Remember that time Bill Gates shared the video of himself drinking water made from feces? He instantly became the butt of many a late-night talk show host’s jokes. Which is unfortunate, because it overshadowed the true gravity of the story Gates was trying to tell by drinking water derived from human waste. And the story isn’t even really about the water.

The water Gates drank was the product of the Janicki omni processor, or JOP. The true purpose of the processor is to make sanitation affordable to the world’s poor. Clean drinking water, along with electricity generation and making ash are simply byproducts of the machine. While some turned the video and the scientific concept into a joke, it’s no laughing matter.  

Some 2 billion people around the world use toilets that aren’t properly drained. Unclean water and poor sanitation are the leading causes of child mortality. By some estimates, this translates into around 1,500 children dying daily from diarrhea. And, by the way, rich-world solutions don’t work in least developed countries (LDCs) for a number of reasons, including lack of infrastructure and lack of funds needed for maintenance. These are just a few of the many reasons why the world needs machines like the JOP, and more organizations like the Gates Foundation that are willing to invest in them.  

Related: The New Coal? How Gates Is Supporting the Reinvention of Fecal Sludge

Here’s how the JOP works: First, it dries fecal waste then burns it. This creates steam, which is driven through the machine’s turbines, producing electricity. In the meantime, the steam produced by drying the fecal waste is condensed and treated to produce potable water. Pretty cool stuff.

In the time that has passed since Gates’s famous gulp of poop-derived water, Bill Gates believes that they have “solved the big engineering challenges,” related to the omni processor, and the JOP has finally launched a pilot program in Dakar, Senegal.

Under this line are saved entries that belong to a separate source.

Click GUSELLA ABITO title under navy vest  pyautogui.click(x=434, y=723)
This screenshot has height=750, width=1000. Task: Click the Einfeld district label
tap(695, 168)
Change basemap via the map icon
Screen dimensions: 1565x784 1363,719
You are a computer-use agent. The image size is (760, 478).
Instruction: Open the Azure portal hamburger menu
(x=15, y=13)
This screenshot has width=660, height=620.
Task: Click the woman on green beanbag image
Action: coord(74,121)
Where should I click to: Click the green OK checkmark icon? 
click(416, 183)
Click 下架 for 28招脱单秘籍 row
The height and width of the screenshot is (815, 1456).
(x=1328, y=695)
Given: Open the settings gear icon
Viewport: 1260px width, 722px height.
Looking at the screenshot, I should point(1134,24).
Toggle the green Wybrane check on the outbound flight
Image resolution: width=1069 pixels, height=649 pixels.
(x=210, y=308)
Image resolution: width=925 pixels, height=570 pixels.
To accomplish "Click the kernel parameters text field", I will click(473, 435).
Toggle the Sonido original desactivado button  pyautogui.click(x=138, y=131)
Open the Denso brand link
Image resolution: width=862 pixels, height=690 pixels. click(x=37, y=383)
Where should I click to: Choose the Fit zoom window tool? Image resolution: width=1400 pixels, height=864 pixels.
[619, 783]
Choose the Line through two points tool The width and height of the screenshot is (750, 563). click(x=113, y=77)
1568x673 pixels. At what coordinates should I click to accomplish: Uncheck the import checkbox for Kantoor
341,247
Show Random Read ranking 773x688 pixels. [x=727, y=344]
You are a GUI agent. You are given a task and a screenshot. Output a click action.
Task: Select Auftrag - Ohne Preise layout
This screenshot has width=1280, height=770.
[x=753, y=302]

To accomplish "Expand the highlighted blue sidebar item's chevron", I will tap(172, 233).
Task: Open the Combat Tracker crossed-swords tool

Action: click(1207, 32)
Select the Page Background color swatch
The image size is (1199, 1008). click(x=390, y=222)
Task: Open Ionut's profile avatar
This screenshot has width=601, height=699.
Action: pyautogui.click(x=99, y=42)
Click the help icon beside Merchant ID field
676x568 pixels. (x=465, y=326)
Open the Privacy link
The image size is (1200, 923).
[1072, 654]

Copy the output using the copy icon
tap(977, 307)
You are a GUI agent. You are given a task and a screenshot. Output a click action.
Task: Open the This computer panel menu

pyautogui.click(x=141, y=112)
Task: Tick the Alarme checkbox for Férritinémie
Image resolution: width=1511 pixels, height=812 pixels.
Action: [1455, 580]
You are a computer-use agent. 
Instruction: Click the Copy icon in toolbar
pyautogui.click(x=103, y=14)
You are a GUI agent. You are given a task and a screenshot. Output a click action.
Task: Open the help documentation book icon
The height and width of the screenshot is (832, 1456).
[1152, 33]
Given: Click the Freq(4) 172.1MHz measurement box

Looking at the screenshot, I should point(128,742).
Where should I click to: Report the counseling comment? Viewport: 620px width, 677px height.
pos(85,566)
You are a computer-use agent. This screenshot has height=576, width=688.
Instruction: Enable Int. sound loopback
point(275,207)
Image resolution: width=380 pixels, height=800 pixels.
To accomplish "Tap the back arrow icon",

Dakar has a number of water and sanitation problems, not the least of which is that the city produces around 1,500 cubic meters of fecal sludge per day, but only 1,100 cubic meters are collected and processed. The rest is dumped in the ground, on beaches, or in local bodies of water. Of course, there are those that work as latrine pit emptiers, which helps curb waste dumping. However, emptiers typically lose some 50 percent of their income to police harassment, fuel, and repair costs. But there’s good news on this front, as the Gates Foundation is planning to provide financial support for pit emptiers to buy new vehicles and equipment.

So far, the Gates Foundation has remained unusually mum on exactly how much financial backing it gave in support of the JOP; the expected cost of the omniprocessor is currently around $1.5 million. That’s a hefty price tag, and completely out of reach for many communities in poor countries. But all involved parties are working to find a way to drive that price down.

We at IP will be watching how the pilot project in Dakar shakes out to see if operating the JOP in other poor countries is not only feasible, but successful.